Future pervasive communication systems aim at supporting social and
collaborative communications: the evolving topologies are expected to
resemble the actual social networks of the communicating users and
information on their characteristics can be a powerful aid for any
network operation. New emerging technologies that use information on
the social characteristics of their participants raise entirely new
privacy concerns and require new reflections on security problems such
as trust establishment, cooperation enforcement or key management.

The aim of this workshop is to encompass research advances in all areas
of security, trust and privacy in pervasive communication systems,
integrating the social structure of the network as well.

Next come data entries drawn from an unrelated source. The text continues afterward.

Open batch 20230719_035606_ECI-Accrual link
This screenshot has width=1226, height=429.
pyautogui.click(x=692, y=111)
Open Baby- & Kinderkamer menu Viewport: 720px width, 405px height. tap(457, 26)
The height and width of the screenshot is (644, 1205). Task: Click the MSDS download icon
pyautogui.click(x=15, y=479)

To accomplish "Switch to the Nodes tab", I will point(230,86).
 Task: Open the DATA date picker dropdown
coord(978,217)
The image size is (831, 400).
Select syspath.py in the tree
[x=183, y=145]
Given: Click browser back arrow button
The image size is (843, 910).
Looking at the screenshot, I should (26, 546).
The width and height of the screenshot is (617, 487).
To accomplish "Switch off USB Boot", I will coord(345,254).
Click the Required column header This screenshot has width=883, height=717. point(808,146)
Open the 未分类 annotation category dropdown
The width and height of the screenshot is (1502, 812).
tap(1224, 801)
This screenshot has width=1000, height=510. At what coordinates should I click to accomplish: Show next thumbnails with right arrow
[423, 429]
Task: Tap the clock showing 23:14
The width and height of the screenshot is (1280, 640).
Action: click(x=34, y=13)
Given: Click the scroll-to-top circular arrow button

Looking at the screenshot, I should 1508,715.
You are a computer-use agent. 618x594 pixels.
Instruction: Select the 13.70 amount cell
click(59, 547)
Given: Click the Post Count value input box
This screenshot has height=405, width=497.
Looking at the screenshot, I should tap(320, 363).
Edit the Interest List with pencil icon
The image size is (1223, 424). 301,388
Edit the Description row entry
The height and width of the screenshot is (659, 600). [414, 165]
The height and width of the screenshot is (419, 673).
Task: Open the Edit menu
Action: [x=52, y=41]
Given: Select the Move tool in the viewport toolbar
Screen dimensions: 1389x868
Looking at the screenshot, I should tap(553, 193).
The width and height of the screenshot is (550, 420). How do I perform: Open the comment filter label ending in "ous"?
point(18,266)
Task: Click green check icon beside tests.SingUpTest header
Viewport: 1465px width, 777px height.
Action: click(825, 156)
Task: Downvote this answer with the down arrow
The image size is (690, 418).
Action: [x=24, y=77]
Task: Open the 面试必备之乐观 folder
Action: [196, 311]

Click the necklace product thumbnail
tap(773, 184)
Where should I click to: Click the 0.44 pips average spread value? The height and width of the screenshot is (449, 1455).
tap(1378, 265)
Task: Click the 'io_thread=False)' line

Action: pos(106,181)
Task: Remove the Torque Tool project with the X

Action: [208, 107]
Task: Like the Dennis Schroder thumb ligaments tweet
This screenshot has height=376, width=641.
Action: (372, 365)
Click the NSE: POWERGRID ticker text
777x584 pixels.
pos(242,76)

=============================
Topics of Interest
=============================

- new aspects of trust
- privacy concerns
- availability and resilience
- community based secure communication
- data confidentiality, data integrity
- anonymity, pseudonymity
- key management
- secure bootstrapping
- security issues in forwarding, routing
- security aspects regarding cooperation
- new reputation systems
- new attack paradigms
- new requirements for software security
- malware


=============================
Important Dates
=============================

Submission deadline:        October 18, 2009
Notification date:          December 21, 2010
Camera ready submission:    January 29, 2010

=============================
Submission instructions
=============================

Submitted papers must be unpublished and not considered elsewhere for
publication. Camera-ready versions of accepted papers will be limited to
6 pages in IEEE 8.5x11 conference format, and formatted in accordance
with the IEEE Computer Society author guidelines. The link for the
templates and further guidelines for preparing and submitting the
manuscript are available on the workshop website. All papers are managed
electronically through easychair, the submission website is:
http://www.easychair.org/conferences/?conf=sesoc2010
Submitted papers will undergo a rigorous and double-blind review process
handled by the Technical Program Committee. Authors' names must not
appear in the paper.

All accepted papers need to have a full registration to the PerCom
2010 Conference (There is no workshop only registration). Moreover,
no-shows of accepted papers at the workshop will result in those
papers not being included in the IEEE Digital Library.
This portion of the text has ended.